Copy nothing but the lines below running from the line containing "ΤΗΛΕΦΩΝΟ (64, 22)" through the line containing "Université Laval (503, 1115)", both end lines included.

╭─ Data extracts

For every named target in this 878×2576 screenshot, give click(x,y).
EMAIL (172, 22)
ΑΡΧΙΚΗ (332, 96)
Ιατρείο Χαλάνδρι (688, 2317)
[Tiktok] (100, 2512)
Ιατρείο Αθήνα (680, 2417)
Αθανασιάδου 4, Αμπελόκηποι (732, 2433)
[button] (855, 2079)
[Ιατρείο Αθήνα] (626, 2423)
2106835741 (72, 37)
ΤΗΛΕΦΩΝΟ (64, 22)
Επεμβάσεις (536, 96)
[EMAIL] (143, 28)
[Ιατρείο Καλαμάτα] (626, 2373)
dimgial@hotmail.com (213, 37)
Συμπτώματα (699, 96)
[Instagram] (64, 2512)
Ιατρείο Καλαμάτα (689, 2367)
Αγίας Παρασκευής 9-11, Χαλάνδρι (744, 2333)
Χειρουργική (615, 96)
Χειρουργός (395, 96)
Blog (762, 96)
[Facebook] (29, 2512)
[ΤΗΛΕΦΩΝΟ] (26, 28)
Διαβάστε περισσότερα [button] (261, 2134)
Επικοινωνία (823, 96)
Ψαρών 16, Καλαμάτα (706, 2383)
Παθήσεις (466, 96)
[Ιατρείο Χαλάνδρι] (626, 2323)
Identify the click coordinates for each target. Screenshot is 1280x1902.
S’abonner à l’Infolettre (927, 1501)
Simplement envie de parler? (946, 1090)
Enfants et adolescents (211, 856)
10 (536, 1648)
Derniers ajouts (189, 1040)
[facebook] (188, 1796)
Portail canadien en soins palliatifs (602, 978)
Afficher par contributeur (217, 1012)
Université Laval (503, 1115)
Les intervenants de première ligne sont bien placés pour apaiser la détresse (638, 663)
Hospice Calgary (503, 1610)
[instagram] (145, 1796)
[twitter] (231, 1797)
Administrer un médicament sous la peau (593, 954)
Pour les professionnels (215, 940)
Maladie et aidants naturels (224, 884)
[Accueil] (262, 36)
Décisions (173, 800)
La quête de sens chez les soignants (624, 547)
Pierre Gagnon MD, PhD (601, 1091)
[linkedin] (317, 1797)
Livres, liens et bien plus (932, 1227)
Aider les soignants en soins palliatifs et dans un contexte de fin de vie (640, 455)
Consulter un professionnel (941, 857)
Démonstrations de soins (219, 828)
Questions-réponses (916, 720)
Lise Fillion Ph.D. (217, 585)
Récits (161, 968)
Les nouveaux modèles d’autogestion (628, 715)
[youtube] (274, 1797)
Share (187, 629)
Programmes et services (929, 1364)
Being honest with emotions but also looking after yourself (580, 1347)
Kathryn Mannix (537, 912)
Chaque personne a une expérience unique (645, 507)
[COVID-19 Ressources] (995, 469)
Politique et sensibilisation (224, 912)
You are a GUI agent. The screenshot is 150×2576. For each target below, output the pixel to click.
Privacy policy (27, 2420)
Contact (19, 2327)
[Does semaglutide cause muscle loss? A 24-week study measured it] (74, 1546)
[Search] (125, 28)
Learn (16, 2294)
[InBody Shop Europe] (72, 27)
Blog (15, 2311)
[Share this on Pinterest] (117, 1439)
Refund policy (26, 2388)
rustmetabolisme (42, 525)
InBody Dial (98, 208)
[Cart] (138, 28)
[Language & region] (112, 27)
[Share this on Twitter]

╰─

Written response.
ΤΗΛΕΦΩΝΟ (64, 22)
Επεμβάσεις (536, 96)
[EMAIL] (143, 28)
[Ιατρείο Καλαμάτα] (626, 2373)
dimgial@hotmail.com (213, 37)
Συμπτώματα (699, 96)
[Instagram] (64, 2512)
Ιατρείο Καλαμάτα (689, 2367)
Αγίας Παρασκευής 9-11, Χαλάνδρι (744, 2333)
Χειρουργική (615, 96)
Χειρουργός (395, 96)
Blog (762, 96)
[Facebook] (29, 2512)
[ΤΗΛΕΦΩΝΟ] (26, 28)
Διαβάστε περισσότερα [button] (261, 2134)
Επικοινωνία (823, 96)
Ψαρών 16, Καλαμάτα (706, 2383)
Παθήσεις (466, 96)
[Ιατρείο Χαλάνδρι] (626, 2323)
Identify the click coordinates for each target. Screenshot is 1280x1902.
S’abonner à l’Infolettre (927, 1501)
Simplement envie de parler? (946, 1090)
Enfants et adolescents (211, 856)
10 (536, 1648)
Derniers ajouts (189, 1040)
[facebook] (188, 1796)
Portail canadien en soins palliatifs (602, 978)
Afficher par contributeur (217, 1012)
Université Laval (503, 1115)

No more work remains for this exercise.